Trump’s AI Doctrine: Deregulate, Dominate, and Ditch Copyright Claims
“You can’t be expected to have a successful AI program when every single article, book or anything else that you’ve read or studied, you’re supposed to pay for,” he said. “We appreciate that, but just can’t do it, because it’s not doable.”
This comment, delivered at a flashy AI summit hosted by the All-In Podcast crew and the Hill & Valley Forum, offered a sharp rebuke to the copyright maximalism gaining traction in Washington. It also marks the first time the Trump White House has publicly laid out its stance on the high-stakes question of how generative AI intersects with intellectual property.
Alongside Trump’s remarks, the administration dropped a sprawling 28-page “AI Action Plan” detailing over 90 policy recommendations. Think: deregulation with a vengeance. The report frames AI as a geopolitical arms race, a domain the U.S. must dominate to hold off China. And if that means bulldozing state laws, scrapping Biden-era oversight, and letting AI companies hoover up content with impunity, so be it.
“We believe we’re in an AI race, and we want the United States to win that race,” said David Sacks, the Trump administration’s AI and crypto czar, and a co-host of the All-In Podcast. He’s also the ideological architect behind much of the plan.
Bulldozers, Not Guardrails
Where Biden’s 2023 executive order on AI emphasized safety, ethics, and regulation, Trump is taking a blowtorch to it. On his first day back in office, he rescinded Biden’s EO. A few days later, he signed three new ones, including one to fast-track AI exports and another to purge “woke” or “ideologically biased” models from government contracts.

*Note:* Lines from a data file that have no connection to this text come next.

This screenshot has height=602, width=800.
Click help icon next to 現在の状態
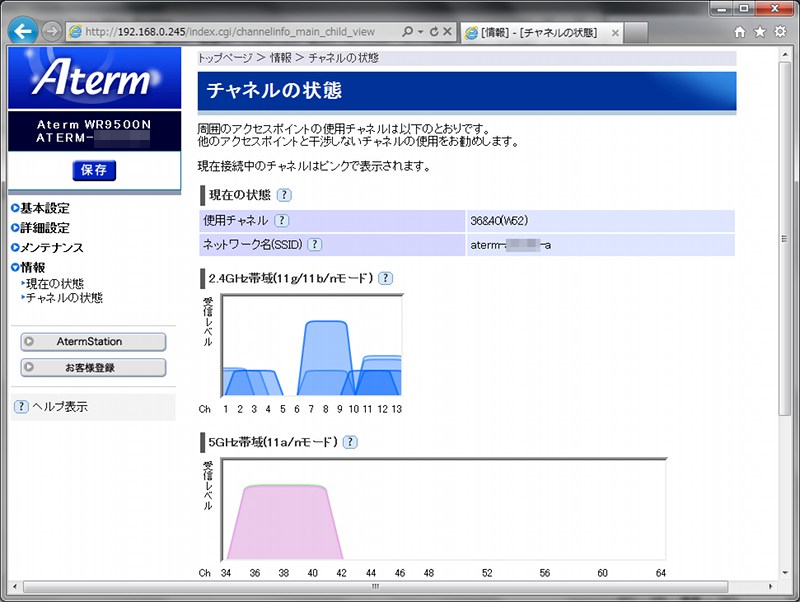pyautogui.click(x=284, y=195)
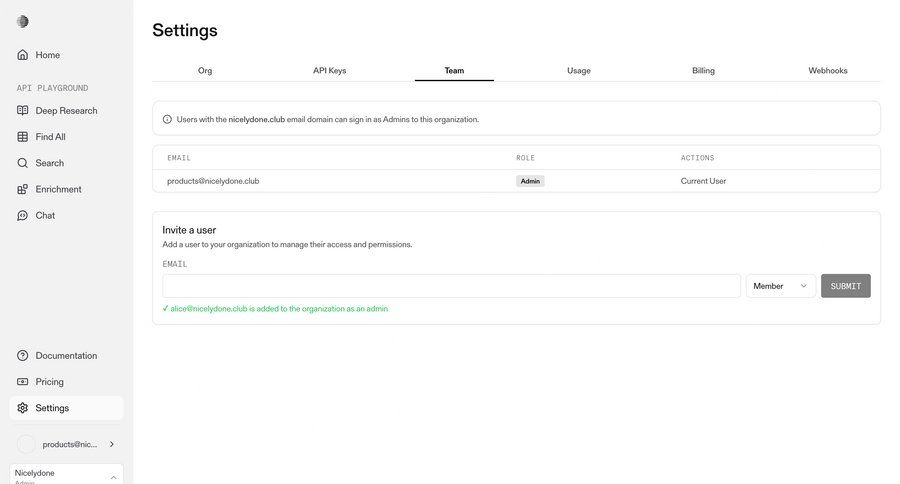Select the Find All table icon
Viewport: 900px width, 484px height.
[23, 137]
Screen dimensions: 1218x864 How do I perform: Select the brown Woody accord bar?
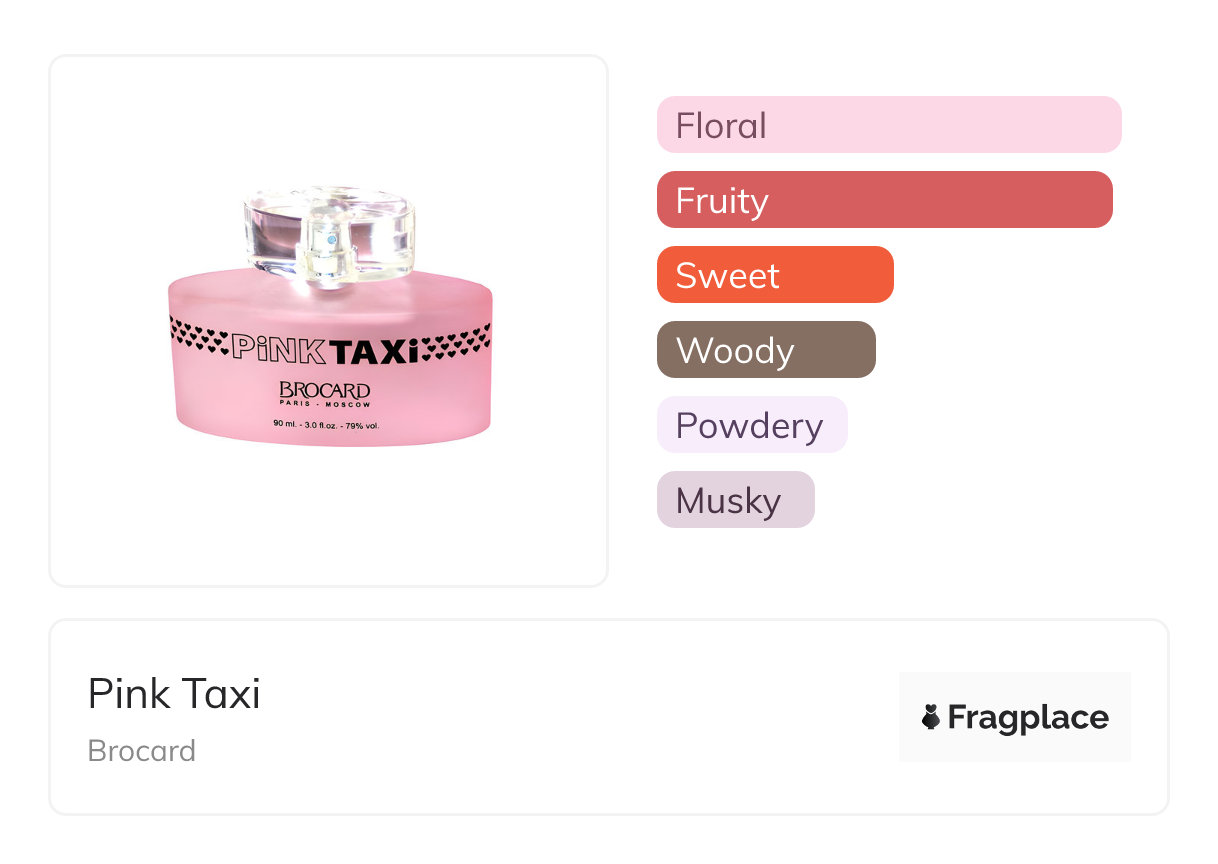coord(765,350)
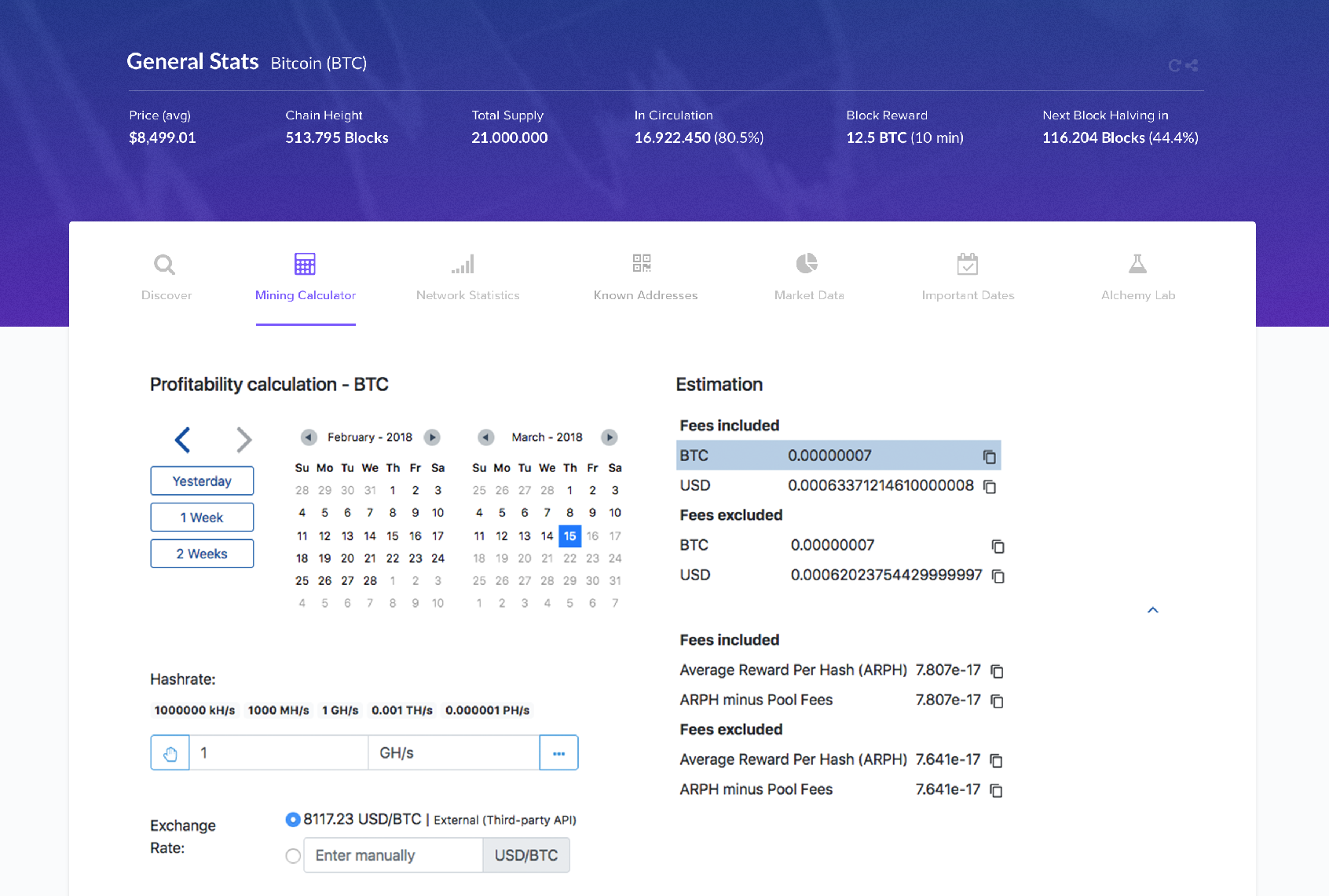Select the external 8117.23 USD/BTC rate option
This screenshot has width=1329, height=896.
(293, 820)
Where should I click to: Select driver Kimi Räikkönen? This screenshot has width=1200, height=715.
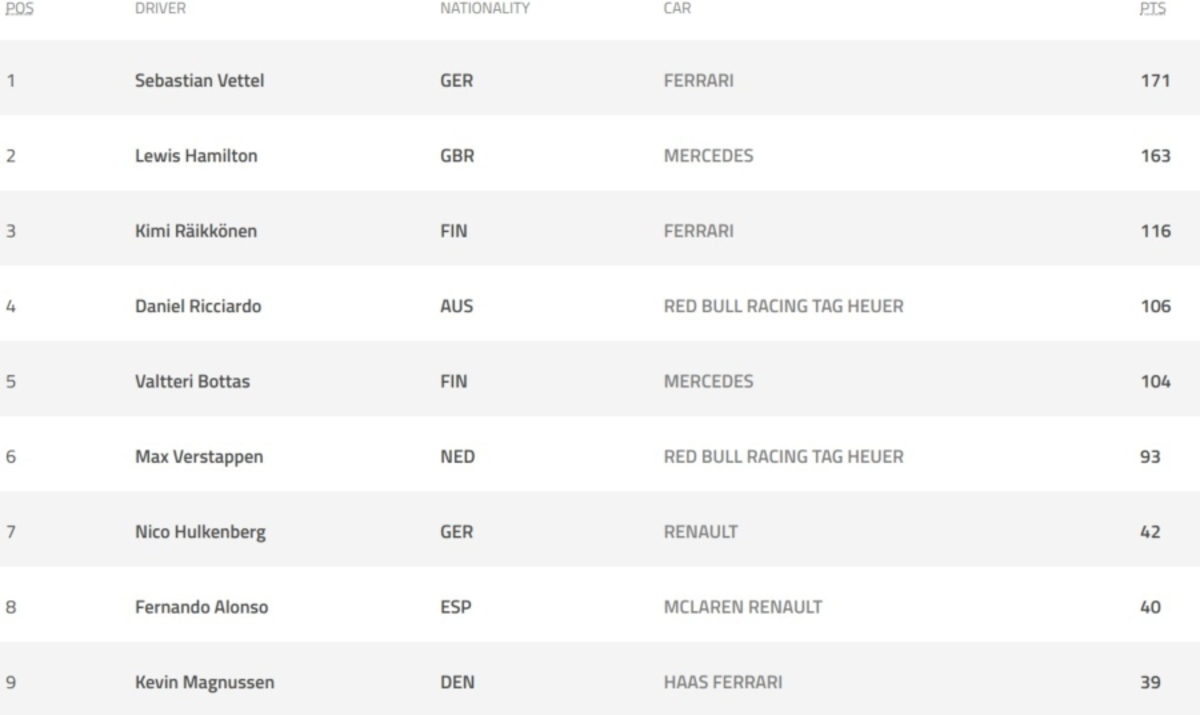[196, 231]

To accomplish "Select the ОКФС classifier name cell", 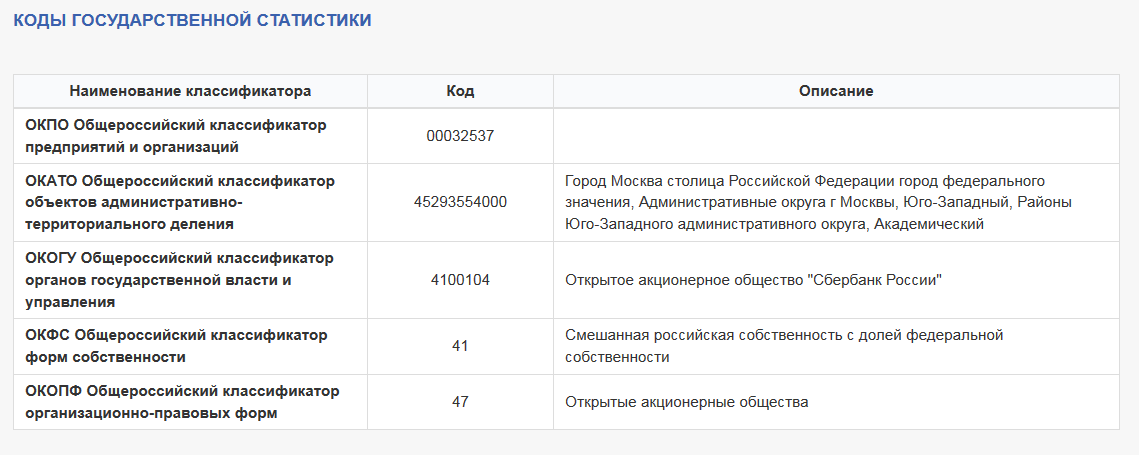I will click(190, 347).
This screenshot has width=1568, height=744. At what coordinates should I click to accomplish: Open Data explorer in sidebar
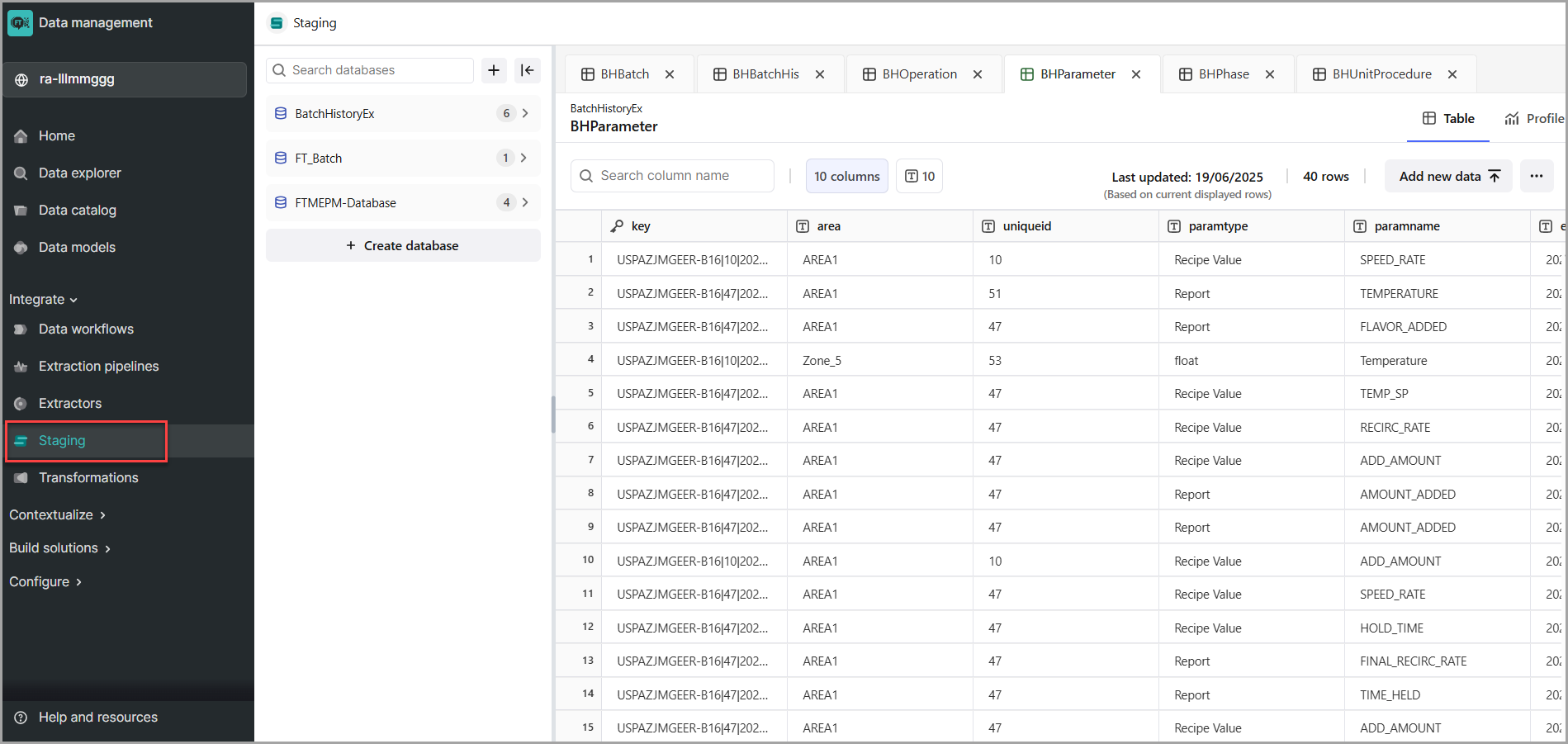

“The American people do not want woke Marxist lunacy in the AI models,” Trump said, doubling down during his keynote. “We are getting rid of woke.”
The new policy roadmap instructs federal agencies to review and repeal any rules that might be slowing down AI development. It pushes for massive investments in data centers and computing infrastructure, and recommends denying federal funds to any state that tries to regulate AI “too much.” One scrapped provision in Trump’s recent budget proposal even attempted to ban states from regulating AI at all, for a decade.
Critics Say: This Is a Tech Billionaire Manifesto
“The White House AI Action Plan was written by and for tech billionaires, and will not serve the interests of the broader public,” said Sarah Myers West, co-executive director of the AI Now Institute.
Her critique mirrors growing concern that Trump’s AI doctrine privileges Big Tech above everyone else, workers, creators, the public, even national security.
“Accelerating innovation is essential,” said Jim Secreto, a former Biden official who worked on tech policy at the Commerce Department. “But dismantling responsible guardrails risks turning America’s AI revolution into a reckless gamble.”
Secreto pointed to Trump’s recent decision to allow Nvidia to resume high-end AI chip sales to China, undoing a ban his own administration had previously enacted, as evidence of a confusing, contradictory China policy.
IP? Barely Mentioned.
Incredibly, the 28-page AI Action Plan barely mentions intellectual property. The omission seems intentional, perhaps to avoid sparking more litigation or regulatory blowback while laying the groundwork for a hands-off approach.
But Trump’s comments Wednesday make the administration’s position clear: they’re siding with OpenAI, Meta, Google, and anyone else building frontier models on copyrighted data, regardless of legal challenges from authors, publishers, musicians, or visual artists.
That’s at odds with a bipartisan bill introduced just this week by Senators Josh Hawley and Richard Blumenthal, which would prohibit AI firms from training on copyrighted material without permission. The Trump camp sees that kind of restriction as an innovation-killer.
“AI is far too important to smother in bureaucracy at this early stage,” the report argues, urging agencies like the FTC to stop using “novel theories of liability” that “unduly burden AI innovation.” Translation: keep regulators out of it.
The End Game: Win the AI Race, Kill Woke Tech
At its core, Trump’s AI plan is less about algorithmic transparency or digital civil rights, and more about power, economic, geopolitical, and cultural. It’s about ensuring America, not China, builds the best AIs. It’s about preventing “woke” values from being embedded in foundational models. And it’s about giving tech giants a wide berth to run fast and break things, copyright law included.
This is AI policy as culture war, and as industrial strategy. The battle lines are clear. Trump’s bet is that deregulation, aggressive exports, and a rollback of “ideological bias” will supercharge American dominance in AI. Critics fear it could lead to a Wild West that benefits a handful of corporations while leaving the rest of society in the dust.